Worthy and Wheely?
Prosaic and poetic ponderings on autonomy, identity and Adult Social Care
Hullo my lovely readers
A content note for reference to structural, systemic ableism and disableism, and other marginalisations related to sexuality and gender identity, as well as how these interact in the context of personal care assessments
I must start with a confession that, after over eighty weeks of publishing Wordy and Wheely consistently, I wasn’t sure I’d manage this week.
This wasn’t the letter I planned to share this week, either.
But it’s the one I need to share.
Since the beginning of this newsletter, I have written about my pride in being disabled and neurodivergent, and queer and trans.
I have also written about being all of those together.
And how much representation, in myriad forms, matters.

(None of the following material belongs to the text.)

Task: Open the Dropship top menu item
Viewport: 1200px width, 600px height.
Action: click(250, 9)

Touching on the joys and the pains.
In amongst all that, I have been careful to articulate my privileges and my gratitude for the support systems (formal and informal) I have through living somewhere with an infrastructure that is nominally set up to provide the health and social care I need in order to live and work.

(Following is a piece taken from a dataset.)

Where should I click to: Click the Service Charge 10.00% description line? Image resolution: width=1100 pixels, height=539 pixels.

Before I continue, from a cultural context perspective as a third culture kid, I want to be clear that I remain acutely aware of those privileges.
I also remain resolutely proud of all aspects of my identity and experience.
However, I promised this year to recommit to representing (and re-presenting) my personal and professional realities.
And, due to complex trauma related to my care, it is one area where I find all my activism and advocacy for others nigh on impossible to apply to myself.
To feel worthy and wheely.
Or “simply” to feel safe.
That means, like many other disabled LGBTQIA+ people who use self-directed budgets to employ Personal Assistants (as was shown in a study I participated in in 2017 [PDF]), I’m not “out” to social workers1.
And this week, amidst an otherwise intense time for my family, I had an unexpected review of my needs and my Adult Social Care budget.
The essence of this meeting was, as it has been many times before, that getting the level of funding for the twenty-four hour care I need (and, crucially, have long been assessed and acknowledged as needing) will require application to NHS sources instead of Adult Social Care.
Processes I have already been through and appealed, and ultimately deemed ineligible for, despite compiling copious evidence of my health needs.
I am far from alone in this particular funding situation.
So much so that, if I had the wherewithal this week, I might have felt able to put this letter as part of my “Worky and Wheely” series.
I’d frame it more fully with the report from the research I conducted with my colleague and friend Jamie Hale, into the employment experiences of performers with high physical accessibility requirements, Always the Audience (Never the Star).
And I will do that, properly, at some point – but care isn’t just a professional consideration.
It’s a personal one.
For personal assistance by Personal Assistants.
I’m fortunate to have a lovely, supportive team of PAs, and many other brilliant people around me in the form of friends and family.
But they can’t – I can’t – currently cover everything I need.
And, because this review meeting has happened in Pride Month, I’m even more conscious than usual of how my access to care additionally impacts whether I can live, and love, how and who I want.
And I’m thinking of my elders across my communities.
Within the current care system, my circumstances mean that, like so many queer and trans people (both disabled and non-disabled) throughout history and around the world, I still can’t marry, or even share a home with, a partner.2
So, today, on personal rather than professional levels, I want to share two startlingly relevant pieces Jamie has recently written, on crip fury and crip grief.
I’m also compelled to share a poem: perhaps one of the most vulnerable I’ve written.
Worthy and Wheely
Please may I get out of bed?
Please may I go to the loo?
Please may I eat some food?
Please may I do some work?
Please may I live a life?
Please may I have a love?
Please may I be both worthy and wheely?

Thanks so much for reading, take care of yourselves and one another, and love and solidarity until next time,
Jx
I won’t, therefore, be sharing this particular letter as a separate “Note” on Substack - and I kindly request that readers don’t “restack” it either. I hope that is understandable. Thank you.
A note that this is true also for many cisgender and heterosexual disabled people, because it’s about shared incomes - but I’m writing from my own perspective as a queer and trans crip.


you and all of us deserve so much better. your vulnerability is beautiful <3
Letting your impactful words and experience settle - maybe I’ll have more words later, but certainly sending you love and care now and always.